Choosing Between Ammonia and Freon in Industrial Refrigeration Systems

The decision between using ammonia or Freon in the refrigeration cycle is a crucial one, fraught with its own set of advantages and disadvantages. It’s a question that often weighs heavily on the minds of those involved in constructing industrial refrigeration facilities. Unfortunately, many owners of refrigeration complexes have faced challenges in making this decision, leading to issues during system operation. This article aims to provide a comprehensive, unbiased review of the factors at play in this decision-making process. By exploring the strengths and weaknesses of both options, stakeholders can make informed choices that align with their specific needs and priorities in refrigeration system design and operation.

The Future of Freon: Phasing Out or Evolving?

While traditional Freon refrigerants are being phased out due to environmental concerns, newer alternatives, often referred to as “New Freons,” are emerging as valuable solutions in modern refrigeration systems.

There’s an old saying: “Everything has its purpose,” and this holds true for refrigerants as well. Different refrigerants excel in different applications. For example, ammonia is widely used in industrial refrigeration, particularly in the food and beverage industry.

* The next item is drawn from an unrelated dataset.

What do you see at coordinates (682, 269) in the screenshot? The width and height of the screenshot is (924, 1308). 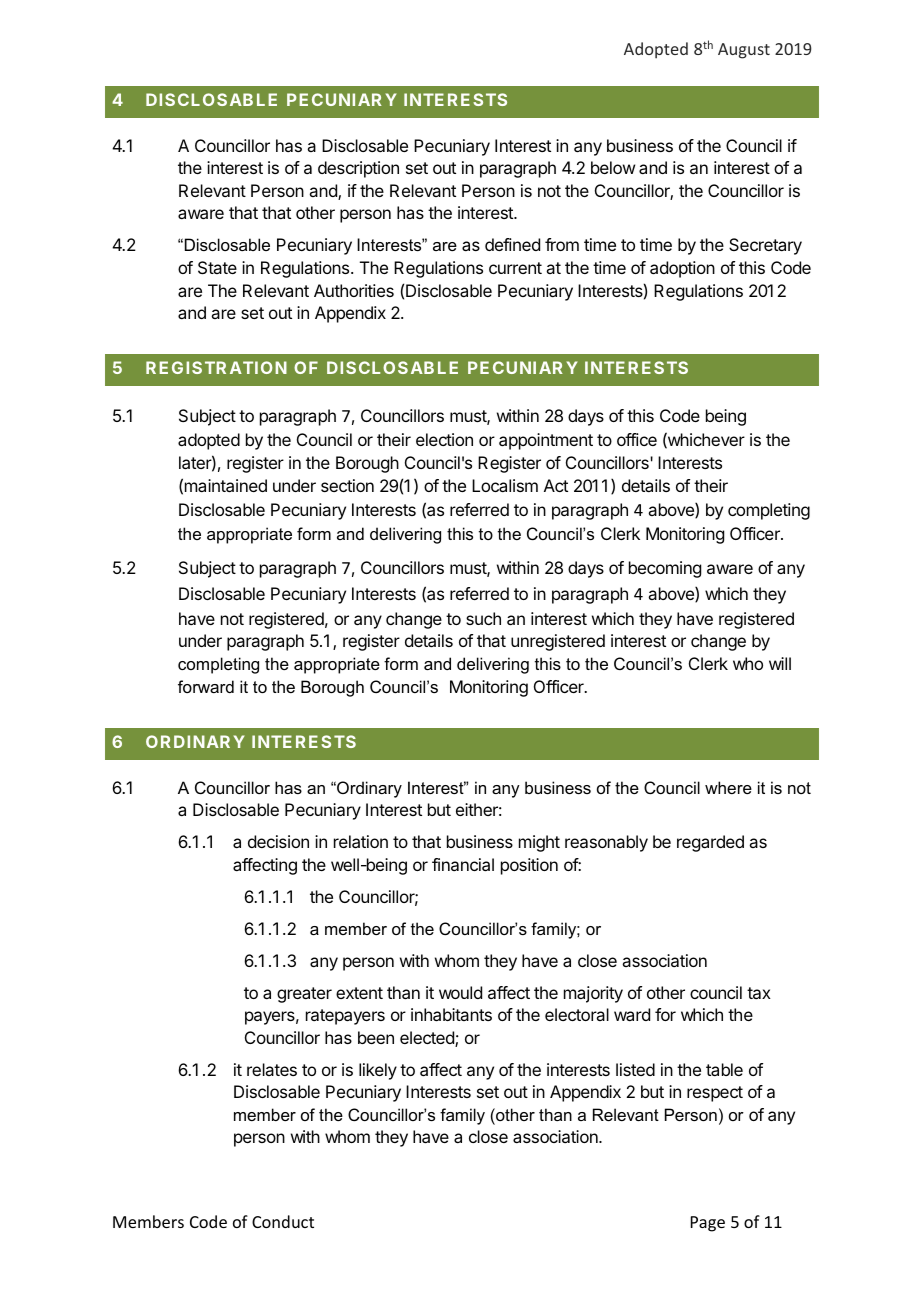 I see `adoption` at bounding box center [682, 269].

However, since the early 20th century, Freon-based cooling has been an integral part of this sector, complementing other systems.

Although the last true Freon, R22, will be phased out from new equipment markets next year, alternative refrigerants approved by the U.S. Environmental Protection Agency (EPA) continue to serve a critical role in refrigeration, demonstrating that Freon technology still has a future in the industry.

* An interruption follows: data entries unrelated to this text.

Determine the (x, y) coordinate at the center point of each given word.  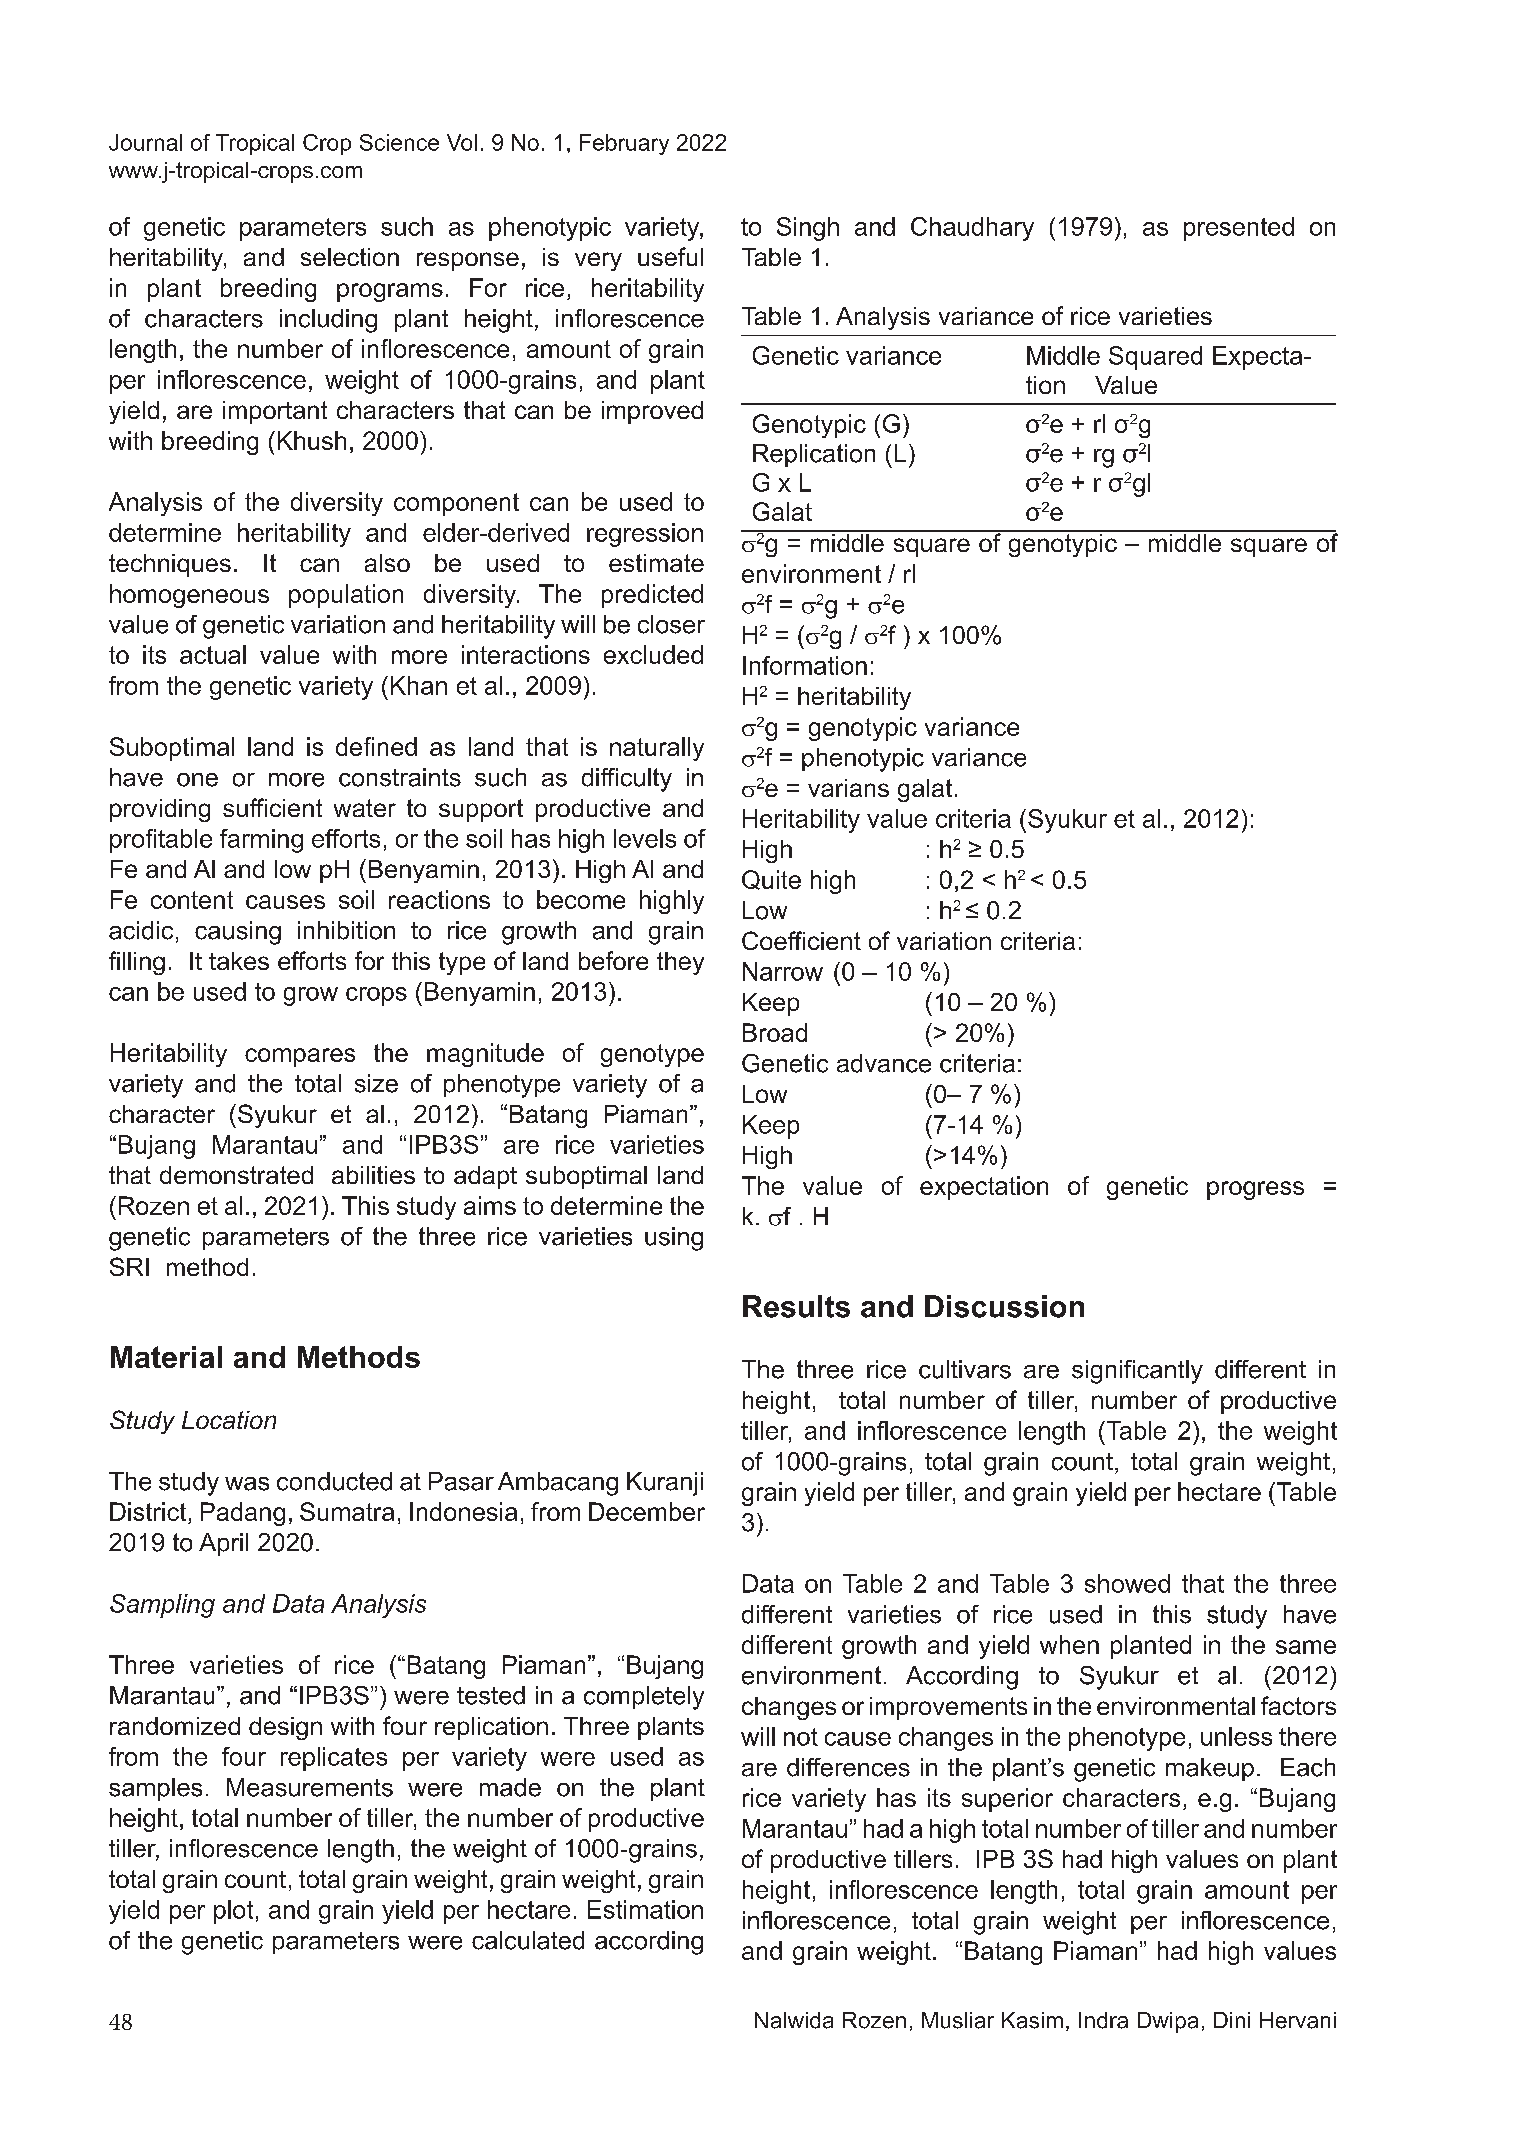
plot (233, 1912)
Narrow (783, 971)
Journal (145, 142)
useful (670, 256)
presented (1239, 229)
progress (1255, 1190)
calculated (528, 1940)
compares (300, 1057)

The Key Differences Between Ammonia and Freon in Refrigeration

The primary difference between ammonia and Freon lies in their origins, applications, and efficiency. Ammonia, a natural refrigerant, has been in use since the early days of refrigeration, particularly in industrial settings. While ammonia is toxic, its strong odor acts as a self-warning system in case of leaks, and it remains highly efficient in heat transfer. Freon, on the other hand, is a synthetic refrigerant developed to replace ammonia and sulfur dioxide, offering less toxicity and greater ease of use in commercial and residential systems. However, Freon is slightly less efficient than ammonia on a BTU per pound basis, especially in larger industrial applications where ammonia systems often use open drive compressors and evaporative condensers for better performance at low temperatures.

System Design and Performance Considerations

In terms of system design, ammonia systems are generally more efficient when paired with evaporative condensers, which operate at lower pressures. Freon systems, commonly found with hermetic or semi-hermetic compressors and air-cooled condensers, tend to transfer more heat to the cooling system, impacting overall efficiency.

Freon in Specialized Applications

Freon can be more suitable in certain applications, like small sub-zero cold rooms or environments where ammonia leaks could pose quality risks, such as nut storage. Another critical factor is the regulatory environment. Ammonia systems require stricter oversight and specialized operators, and some regions limit their use due to safety concerns.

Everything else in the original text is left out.